*Zu erledigen*
Benenne in allen folgenden Zeilen „GUI agent“ in „desktop assistant“ um und gib die Zeilen sonst unverändert wieder.

═════ Vorhandene Angaben

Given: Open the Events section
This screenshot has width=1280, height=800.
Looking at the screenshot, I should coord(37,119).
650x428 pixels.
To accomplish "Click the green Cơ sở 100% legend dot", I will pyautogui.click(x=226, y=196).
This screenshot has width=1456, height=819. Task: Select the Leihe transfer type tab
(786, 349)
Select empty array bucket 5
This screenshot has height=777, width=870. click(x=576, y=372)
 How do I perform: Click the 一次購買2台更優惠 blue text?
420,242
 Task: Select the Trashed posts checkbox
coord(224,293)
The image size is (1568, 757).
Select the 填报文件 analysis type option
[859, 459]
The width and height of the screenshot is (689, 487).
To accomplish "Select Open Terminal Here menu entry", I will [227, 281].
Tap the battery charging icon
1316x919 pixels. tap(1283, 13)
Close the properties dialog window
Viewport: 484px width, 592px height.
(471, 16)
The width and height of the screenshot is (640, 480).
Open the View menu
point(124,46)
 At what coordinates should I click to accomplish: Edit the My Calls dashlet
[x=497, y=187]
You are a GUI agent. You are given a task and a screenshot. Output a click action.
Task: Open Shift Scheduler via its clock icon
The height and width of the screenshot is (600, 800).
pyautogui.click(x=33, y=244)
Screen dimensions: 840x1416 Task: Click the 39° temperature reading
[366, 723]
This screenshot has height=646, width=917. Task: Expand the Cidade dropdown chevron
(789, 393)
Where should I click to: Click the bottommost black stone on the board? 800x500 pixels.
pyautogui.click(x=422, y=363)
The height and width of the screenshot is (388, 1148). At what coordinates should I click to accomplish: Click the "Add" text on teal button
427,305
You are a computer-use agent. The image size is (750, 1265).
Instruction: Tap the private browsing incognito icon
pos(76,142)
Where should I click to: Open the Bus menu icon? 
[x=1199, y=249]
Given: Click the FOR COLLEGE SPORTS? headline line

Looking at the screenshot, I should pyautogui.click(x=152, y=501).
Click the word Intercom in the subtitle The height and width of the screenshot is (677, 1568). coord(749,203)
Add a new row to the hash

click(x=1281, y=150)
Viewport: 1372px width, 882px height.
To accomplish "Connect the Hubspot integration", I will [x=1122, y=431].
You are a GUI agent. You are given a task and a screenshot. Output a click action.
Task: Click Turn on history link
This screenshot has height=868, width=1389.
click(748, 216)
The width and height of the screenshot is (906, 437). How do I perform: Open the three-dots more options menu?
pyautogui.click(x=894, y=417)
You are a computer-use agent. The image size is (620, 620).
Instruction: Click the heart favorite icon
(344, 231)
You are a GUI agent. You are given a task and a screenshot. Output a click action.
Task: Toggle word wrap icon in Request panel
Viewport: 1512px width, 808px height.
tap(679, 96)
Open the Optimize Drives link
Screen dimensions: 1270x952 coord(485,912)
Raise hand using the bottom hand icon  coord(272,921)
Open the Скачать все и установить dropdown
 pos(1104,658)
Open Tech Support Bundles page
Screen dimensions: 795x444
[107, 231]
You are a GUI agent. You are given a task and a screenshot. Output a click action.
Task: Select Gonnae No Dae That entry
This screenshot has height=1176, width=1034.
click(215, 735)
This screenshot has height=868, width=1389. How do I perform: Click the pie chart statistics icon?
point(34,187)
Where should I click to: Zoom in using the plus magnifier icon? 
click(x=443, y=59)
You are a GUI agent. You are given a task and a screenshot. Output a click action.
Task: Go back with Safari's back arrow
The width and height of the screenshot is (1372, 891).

══════════

*Deine Antwort*
Given: Open the Events section
This screenshot has width=1280, height=800.
Looking at the screenshot, I should coord(37,119).
650x428 pixels.
To accomplish "Click the green Cơ sở 100% legend dot", I will pyautogui.click(x=226, y=196).
This screenshot has width=1456, height=819. Task: Select the Leihe transfer type tab
(786, 349)
Select empty array bucket 5
This screenshot has height=777, width=870. click(x=576, y=372)
 How do I perform: Click the 一次購買2台更優惠 blue text?
420,242
 Task: Select the Trashed posts checkbox
coord(224,293)
The image size is (1568, 757).
Select the 填报文件 analysis type option
[859, 459]
The width and height of the screenshot is (689, 487).
To accomplish "Select Open Terminal Here menu entry", I will [227, 281].
Tap the battery charging icon
1316x919 pixels. tap(1283, 13)
Close the properties dialog window
Viewport: 484px width, 592px height.
(471, 16)
The width and height of the screenshot is (640, 480).
Open the View menu
point(124,46)
 At what coordinates should I click to accomplish: Edit the My Calls dashlet
[x=497, y=187]
You are a desktop assistant. You are given a task and a screenshot. Output a click action.
Task: Open Shift Scheduler via its clock icon
The height and width of the screenshot is (600, 800).
pyautogui.click(x=33, y=244)
Screen dimensions: 840x1416 Task: Click the 39° temperature reading
[366, 723]
This screenshot has height=646, width=917. Task: Expand the Cidade dropdown chevron
(789, 393)
Where should I click to: Click the bottommost black stone on the board? 800x500 pixels.
pyautogui.click(x=422, y=363)
The height and width of the screenshot is (388, 1148). At what coordinates should I click to accomplish: Click the "Add" text on teal button
427,305
You are a computer-use agent. The image size is (750, 1265).
Instruction: Tap the private browsing incognito icon
pos(76,142)
Where should I click to: Open the Bus menu icon? 
[x=1199, y=249]
Given: Click the FOR COLLEGE SPORTS? headline line

Looking at the screenshot, I should pyautogui.click(x=152, y=501).
Click the word Intercom in the subtitle The height and width of the screenshot is (677, 1568). coord(749,203)
Add a new row to the hash

click(x=1281, y=150)
Viewport: 1372px width, 882px height.
To accomplish "Connect the Hubspot integration", I will [x=1122, y=431].
You are a desktop assistant. You are given a task and a screenshot. Output a click action.
Task: Click Turn on history link
This screenshot has height=868, width=1389.
click(748, 216)
The width and height of the screenshot is (906, 437). How do I perform: Open the three-dots more options menu?
pyautogui.click(x=894, y=417)
You are a computer-use agent. The image size is (620, 620).
Instruction: Click the heart favorite icon
(344, 231)
You are a desktop assistant. You are given a task and a screenshot. Output a click action.
Task: Toggle word wrap icon in Request panel
Viewport: 1512px width, 808px height.
tap(679, 96)
Open the Optimize Drives link
Screen dimensions: 1270x952 coord(485,912)
Raise hand using the bottom hand icon  coord(272,921)
Open the Скачать все и установить dropdown
 pos(1104,658)
Open Tech Support Bundles page
Screen dimensions: 795x444
[107, 231]
You are a desktop assistant. You are given a task and a screenshot. Output a click action.
Task: Select Gonnae No Dae That entry
This screenshot has height=1176, width=1034.
click(215, 735)
This screenshot has height=868, width=1389. How do I perform: Click the pie chart statistics icon?
point(34,187)
Where should I click to: Zoom in using the plus magnifier icon? 
click(x=443, y=59)
You are a desktop assistant. You are given a task and a screenshot. Output a click action.
Task: Go back with Safari's back arrow
The width and height of the screenshot is (1372, 891).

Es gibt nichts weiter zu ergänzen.